Looking at some of the equations above again:
Loans = ( Initial Deposit ÷ Reserve Requirement ) − Initial Deposit
Deposits = ( Initial Deposit ÷ Reserve Requirement )
The second equation there is formally called the “money multiplier”. As the reserve requirement approaches zero, “Deposits” approaches infinity. Here’s a graph that shows reserve requirements from 0.1 up to 1:
Notice that as the reserve requirement becomes lower, the amount of money that a deposit can generate becomes higher and higher.
And remembering back to what the “Reserve Requirement” is: A number between 0 and 1.
What happens when the reserve requirement is zero? Any idiot can tell you that you cannot divide by zero. Dividing by zero results in an infinity, which is absurd (for mathematical purposes like this). You just cannot do it.

Recorded data

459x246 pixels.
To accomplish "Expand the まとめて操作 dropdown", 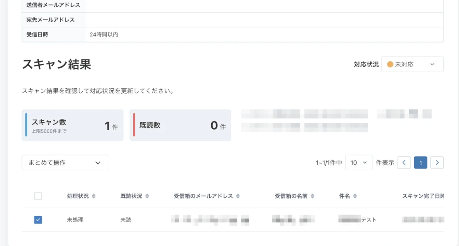I will [65, 163].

Work to complete
Edit the passage on the money multiplier above: reproduce the part that opens with the words containing "Looking at some" and closes with "higher and higher.", replacing "money multiplier" with "deposit multiplier".

Answer to the task
Looking at some of the equations above again:
Loans = ( Initial Deposit ÷ Reserve Requirement ) − Initial Deposit
Deposits = ( Initial Deposit ÷ Reserve Requirement )
The second equation there is formally called the “deposit multiplier”. As the reserve requirement approaches zero, “Deposits” approaches infinity. Here’s a graph that shows reserve requirements from 0.1 up to 1:
Notice that as the reserve requirement becomes lower, the amount of money that a deposit can generate becomes higher and higher.